Politic?

This is a blog dedicated to a personal interpretation of political news of the day. I attempt to be as knowledgeable as possible before commenting and committing my thoughts to a day's communication.

Friday, January 22, 2016

Canadian First Nations Needs

"It's the case that the overwhelming majority of perpetrators of severe violence against aboriginal and other women are male. But that has often occluded our understanding of the way that males can be even more vulnerable to violence from other males than women are."
Adam Jones, political scientist, University of British Columbia

"Now is the time for those who want the inquiry to examine the deaths of aboriginal men and boys to speak up."
"I don't know anyone who would object to the inquiry looking into the murders of indigenous men."
B.C. aboriginal leader Ernie Crey

The previous Conservative government of Canada had refused repeated requests to launch an inquiry into murdered and missing aboriginal women. The reason seemed self-evident; there had been many previous inquiries and the RCMP had done exhaustive investigations of their own on the matter. There was little question about the conclusion, that violence against both men and women on Indian reserves in Canada is endemic. That women who are victimized, suffer at the hands of boyfriends, husbands, other relatives. (The current Liberal government has launched an inquiry.)

And it has also been pointed out that while the suffering and the loss of aboriginal women is a great shame and sorrow and burden on society, it is the aboriginal male population itself that is both perpetrator and victim; the prevalence of violence on reserves and among urbanized aboriginals far exceeds that for their white Canadian counterparts. The prison population in any Canadian province is weighted with aboriginals, disproportionate to their numbers in the general population.

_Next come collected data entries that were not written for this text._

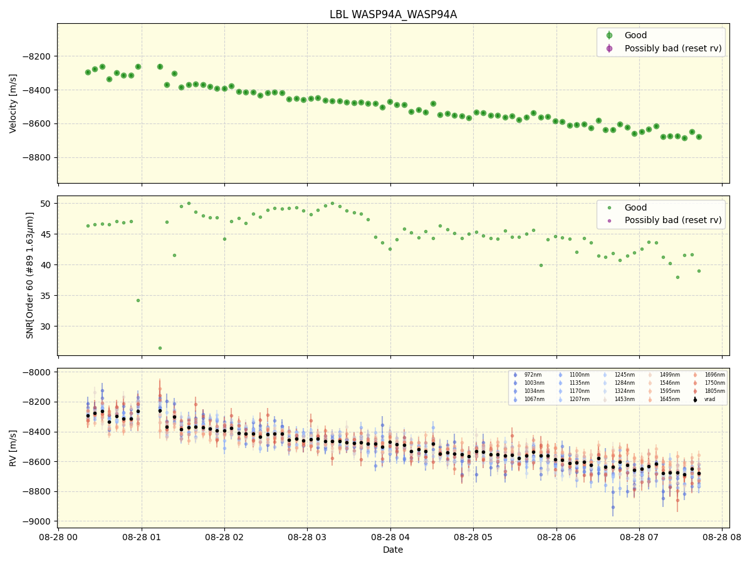Click the Possibly bad (reset rv) SNR legend text
The image size is (752, 564).
pos(672,221)
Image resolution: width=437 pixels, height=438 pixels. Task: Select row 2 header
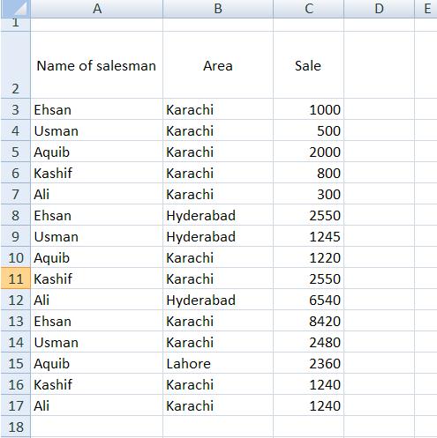(16, 64)
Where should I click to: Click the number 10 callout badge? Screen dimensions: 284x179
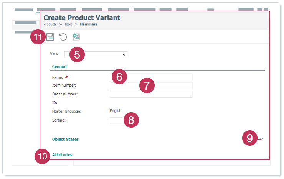tap(42, 156)
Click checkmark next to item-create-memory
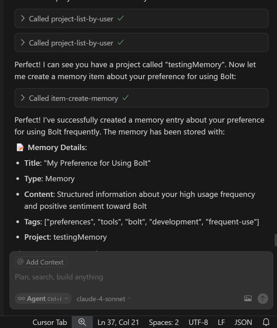This screenshot has height=328, width=277. pos(125,98)
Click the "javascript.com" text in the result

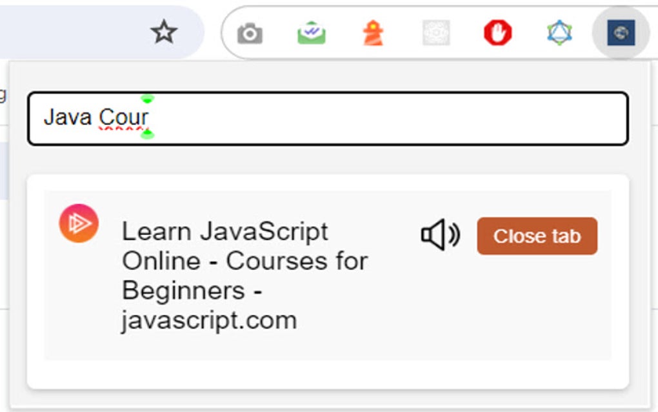click(209, 320)
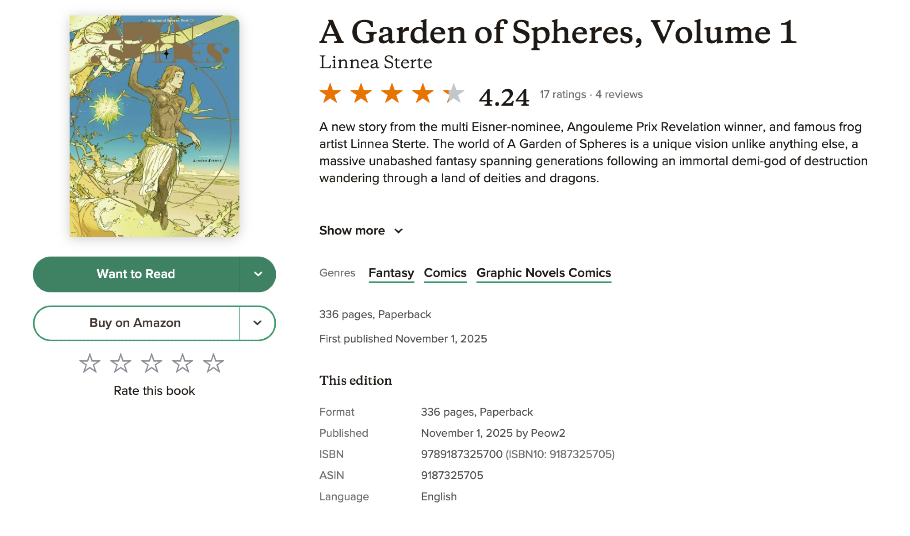Click the 4.24 average rating number
This screenshot has height=536, width=910.
click(x=504, y=97)
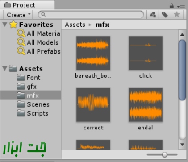Open the Project panel options menu icon
This screenshot has height=162, width=188.
(x=181, y=7)
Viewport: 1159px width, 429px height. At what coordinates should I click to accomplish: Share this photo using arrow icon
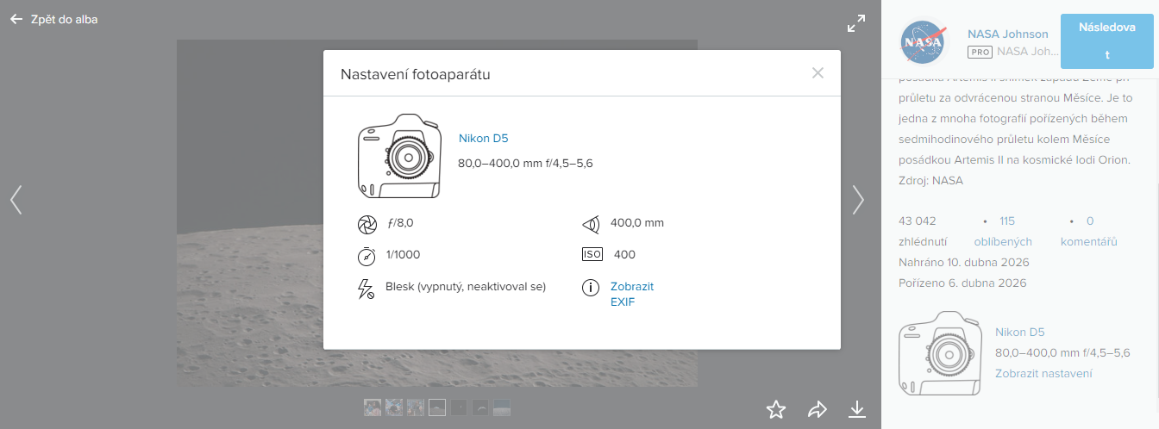coord(817,409)
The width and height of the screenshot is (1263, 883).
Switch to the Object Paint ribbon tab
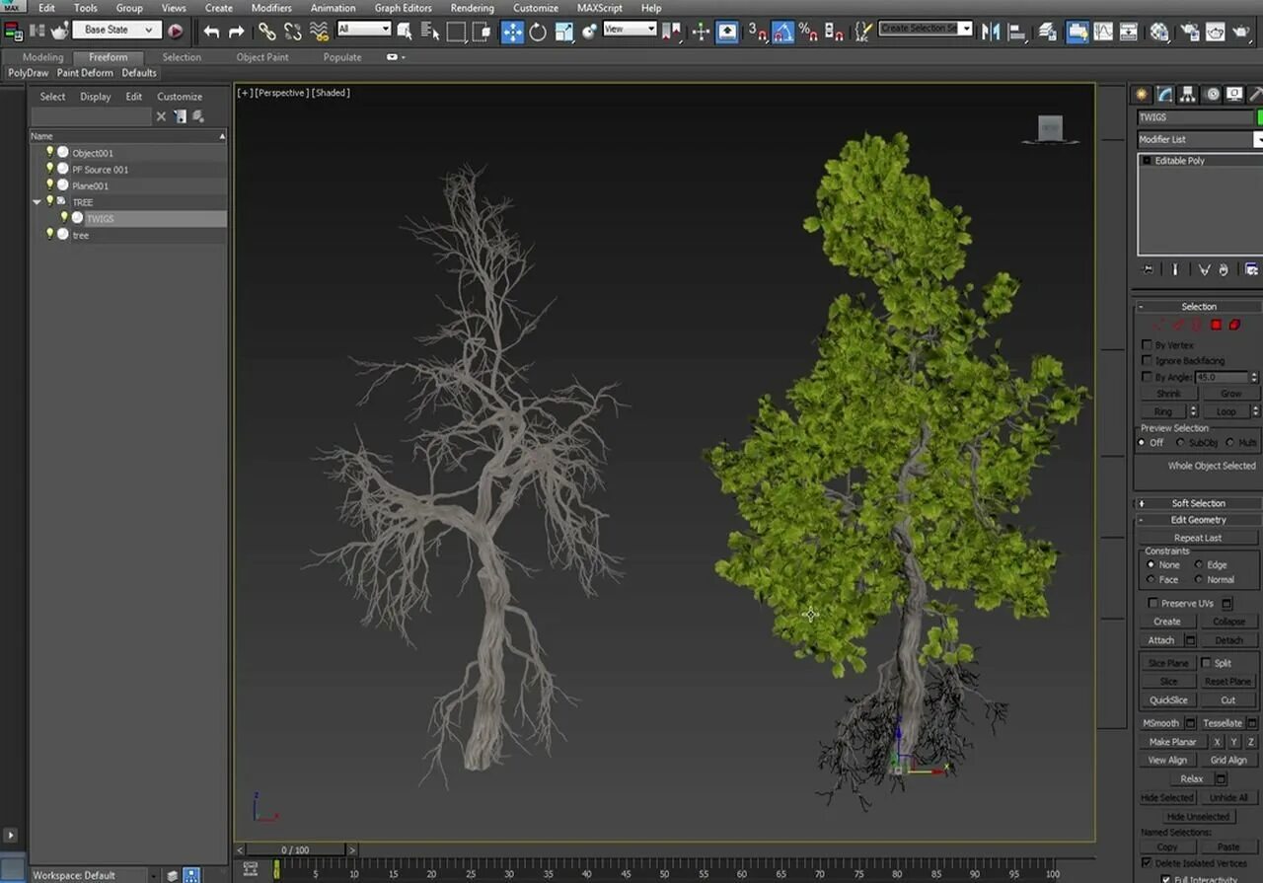pyautogui.click(x=262, y=57)
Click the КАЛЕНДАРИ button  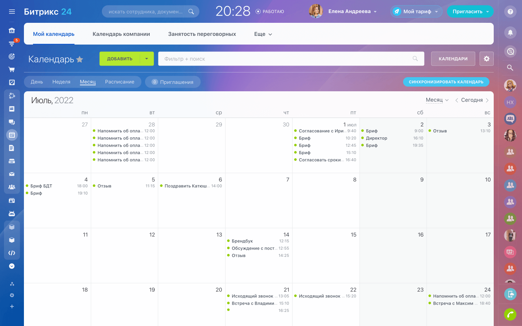point(453,59)
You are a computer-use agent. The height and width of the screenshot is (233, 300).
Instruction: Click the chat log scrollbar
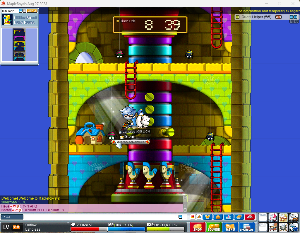(185, 204)
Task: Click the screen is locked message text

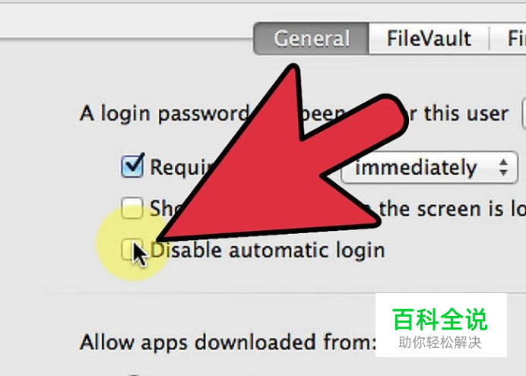Action: [452, 209]
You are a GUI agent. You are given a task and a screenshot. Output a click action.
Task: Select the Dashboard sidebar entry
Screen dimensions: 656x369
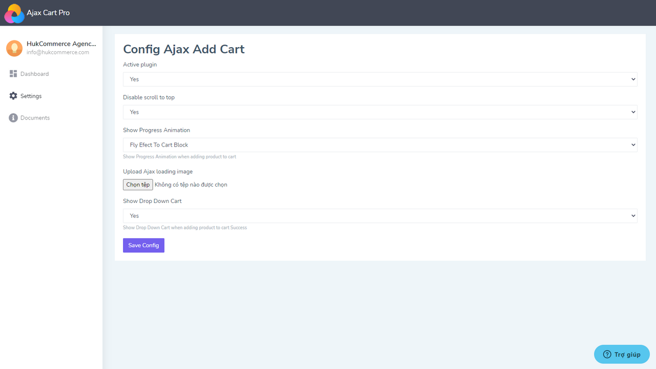34,73
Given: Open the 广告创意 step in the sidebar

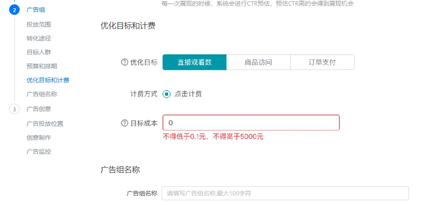Looking at the screenshot, I should point(39,109).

A family in the First Nations community of Pikangikum in northwestern Ontario. Overcrowding is a major problem on many reserves, where housing is in short supply and living conditions often substandard. The image is from a report by Coleen Rajotte for the CBC web series 8th Fire, which will launch in December. A documentary series of the same name will begin airing Jan. 12 on CBC television and Radio-Canada.
A family in the First Nations community of Pikangikum in northwestern Ontario. Overcrowding is a major problem on many reserves, where housing is in short supply and living conditions often substandard.  (Coleen Rajotte/CBC)

Fewer aboriginal children complete their academic education; their drop-out rate is much higher than for non-aboriginals. Suicides are horrifyingly more prevalent among aboriginal youth than their non-aboriginal counterparts. Crime and homelessness and all the indices of dysfunction from alcohol- and drug-dependence haunt the aboriginal community. Tribal councils suffer from the malaise of corruption where funding meant for the entire community is monopolized by reserve chiefs and councillors all too often.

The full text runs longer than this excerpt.